Each of those white shapes is a 230-ton radio telescope, 28-meters in diameter. There are 27 of them spread across the plateau, their dishes pointed toward the heavens. For a disorienting moment they look like alien artifacts, some vast and inscrutable remnant of a lost civilization. But then you recognize the train tracks connecting them.

This is the Very Large Array. Completed in 1980, it’s a collection of antennas that, working in conjunction and with the help of some computerized number crunching, function as one of the world’s largest radio telescopes. It’s also one of the most widely used, operating 362 days out of the year and sending data to researchers around the world via the internet. In the four decades since its completion, it has become an iconic example of science on the very largest scale, appearing in films such as Contact and Transformers: Dark of the Moon. In something of a backhanded compliment, it even showed up as a Skynet facility in Terminator Salvation.

The VLA captures the imagination in much the same was as Trinity, but without the latter’s dubious legacy. If Trinity represents an omega point of applied science — the almost inevitable outcome of work hypothesized by Fermi and Szilard, warned of by Einstein, and executed by Oppenheimer and his fellows — the Very Large Array epitomizes pure science, motivated only by inexhaustible curiosity. Yet that curiosity, that yearning to better know the world around us, produced a scientific apparatus unique in the world.
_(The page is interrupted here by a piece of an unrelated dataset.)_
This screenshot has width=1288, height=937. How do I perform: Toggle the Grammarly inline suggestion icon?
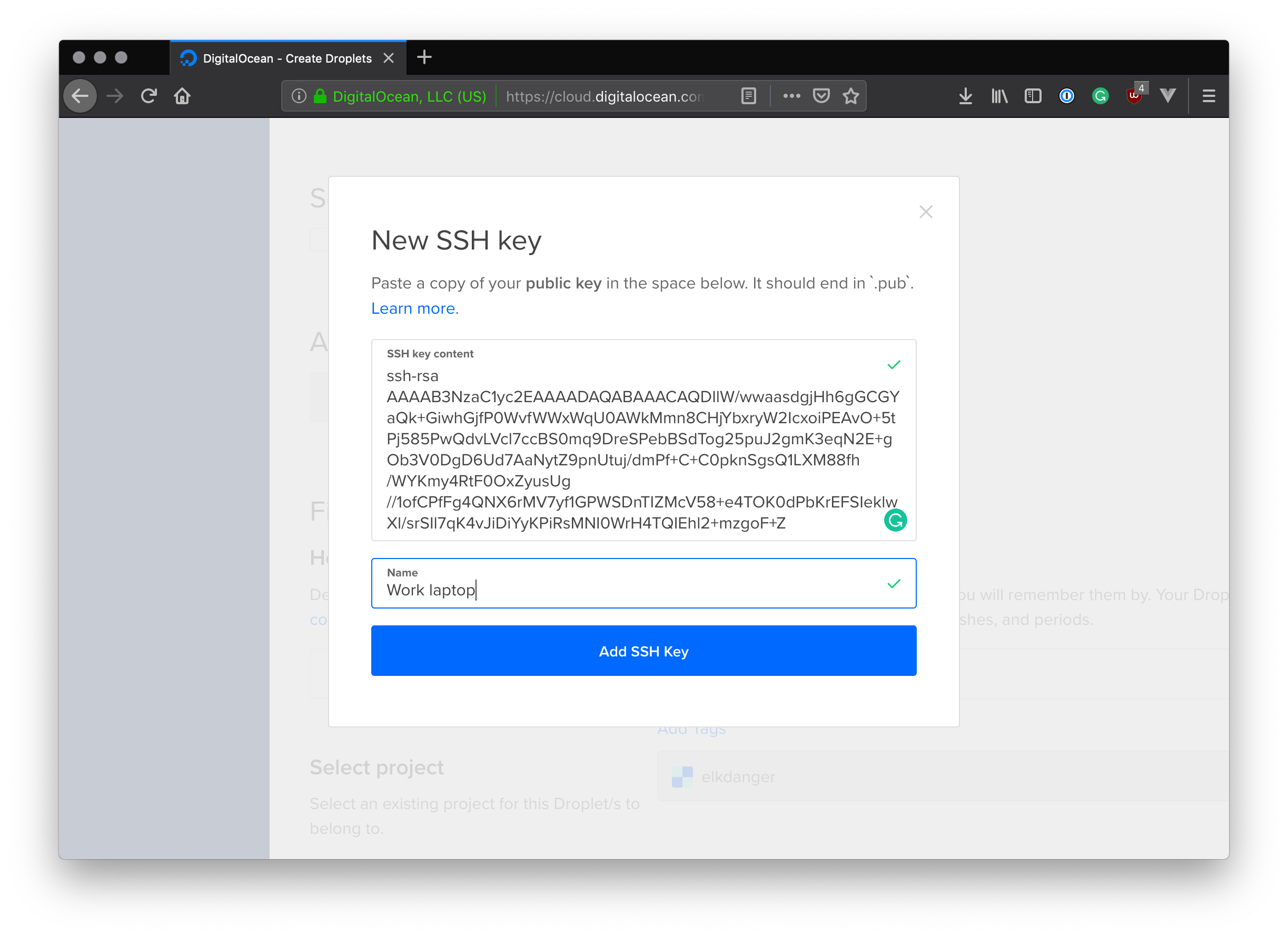[x=896, y=521]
Why do it? It’s a question we keep asking, especially when it comes time to consider budgets, to assess national priorities. The bomb, it’s been argued, ended a war. What does the VLA do? "Research is like a window to the future. It opens up new things," says Rick Perley, a National Radio Astronomy Observatory astronomer. "It is also by doing this kind of research we inspire the next generation — not necessarily to do astronomy or physics — but into exploring their curiosity, to understand their environment." To be curious. To be attentive. To think.
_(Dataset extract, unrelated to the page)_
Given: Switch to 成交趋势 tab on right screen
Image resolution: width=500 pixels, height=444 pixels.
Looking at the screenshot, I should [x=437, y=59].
To visit both of these sites in a single day, to stand at Trinity and feel as a small, involuntary participant in the nightmare of history and then, hours later, to stand among the antennas of the VLA and feel that, despite its myriad flaws and foibles, mankind is still capable of great feats of inspiration — well, it’s not just the thinner air at 7,000 feet that makes you a bit lightheaded. It’s the sense that in the desert sands of New Mexico, yes, there are craters where our past is dimly visible but not forgotten, and, better still, places where our future is still being made.